ASSIGNMENT: Reproduce, exactly, the lines of the material below from the line containing "The height and" through the line containing "Task: Expand the Local Disk (D:) node", with both end lines included and nothing else.

---- PROVIDED RECORDS

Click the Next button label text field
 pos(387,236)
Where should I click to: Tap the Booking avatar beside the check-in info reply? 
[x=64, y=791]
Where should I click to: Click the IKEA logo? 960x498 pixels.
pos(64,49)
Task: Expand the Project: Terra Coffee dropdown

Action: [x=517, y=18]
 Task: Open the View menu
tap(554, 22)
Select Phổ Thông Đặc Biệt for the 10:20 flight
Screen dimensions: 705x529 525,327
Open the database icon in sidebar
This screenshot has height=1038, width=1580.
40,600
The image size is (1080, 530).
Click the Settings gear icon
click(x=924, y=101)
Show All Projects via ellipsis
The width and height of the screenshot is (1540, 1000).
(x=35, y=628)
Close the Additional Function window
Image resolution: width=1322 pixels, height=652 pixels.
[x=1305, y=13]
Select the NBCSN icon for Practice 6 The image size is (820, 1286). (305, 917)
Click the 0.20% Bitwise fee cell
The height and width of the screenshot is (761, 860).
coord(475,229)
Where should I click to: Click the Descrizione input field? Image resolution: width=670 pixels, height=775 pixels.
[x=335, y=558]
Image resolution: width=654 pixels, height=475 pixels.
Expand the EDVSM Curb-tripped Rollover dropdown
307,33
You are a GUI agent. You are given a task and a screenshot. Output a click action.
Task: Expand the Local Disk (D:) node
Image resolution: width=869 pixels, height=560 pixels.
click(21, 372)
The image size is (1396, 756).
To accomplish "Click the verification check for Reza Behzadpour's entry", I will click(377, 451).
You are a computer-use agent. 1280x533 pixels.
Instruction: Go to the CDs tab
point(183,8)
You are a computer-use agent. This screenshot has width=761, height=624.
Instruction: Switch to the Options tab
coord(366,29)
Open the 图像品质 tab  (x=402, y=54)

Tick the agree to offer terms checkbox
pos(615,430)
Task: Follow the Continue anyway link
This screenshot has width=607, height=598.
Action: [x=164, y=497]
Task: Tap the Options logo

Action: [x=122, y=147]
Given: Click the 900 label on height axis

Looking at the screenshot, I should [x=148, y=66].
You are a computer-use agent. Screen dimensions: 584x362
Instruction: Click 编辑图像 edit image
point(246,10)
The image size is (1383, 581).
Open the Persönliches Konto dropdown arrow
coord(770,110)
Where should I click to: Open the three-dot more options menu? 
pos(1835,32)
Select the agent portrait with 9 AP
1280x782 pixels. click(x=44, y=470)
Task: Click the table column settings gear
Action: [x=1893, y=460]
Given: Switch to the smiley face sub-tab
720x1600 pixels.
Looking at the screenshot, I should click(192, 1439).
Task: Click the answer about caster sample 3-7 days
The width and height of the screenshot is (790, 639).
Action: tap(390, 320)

--------

OUTPUT OF THE EXERCISE:
The height and width of the screenshot is (761, 860).
coord(475,229)
Where should I click to: Click the Descrizione input field? Image resolution: width=670 pixels, height=775 pixels.
[x=335, y=558]
Image resolution: width=654 pixels, height=475 pixels.
Expand the EDVSM Curb-tripped Rollover dropdown
307,33
You are a GUI agent. You are given a task and a screenshot. Output a click action.
Task: Expand the Local Disk (D:) node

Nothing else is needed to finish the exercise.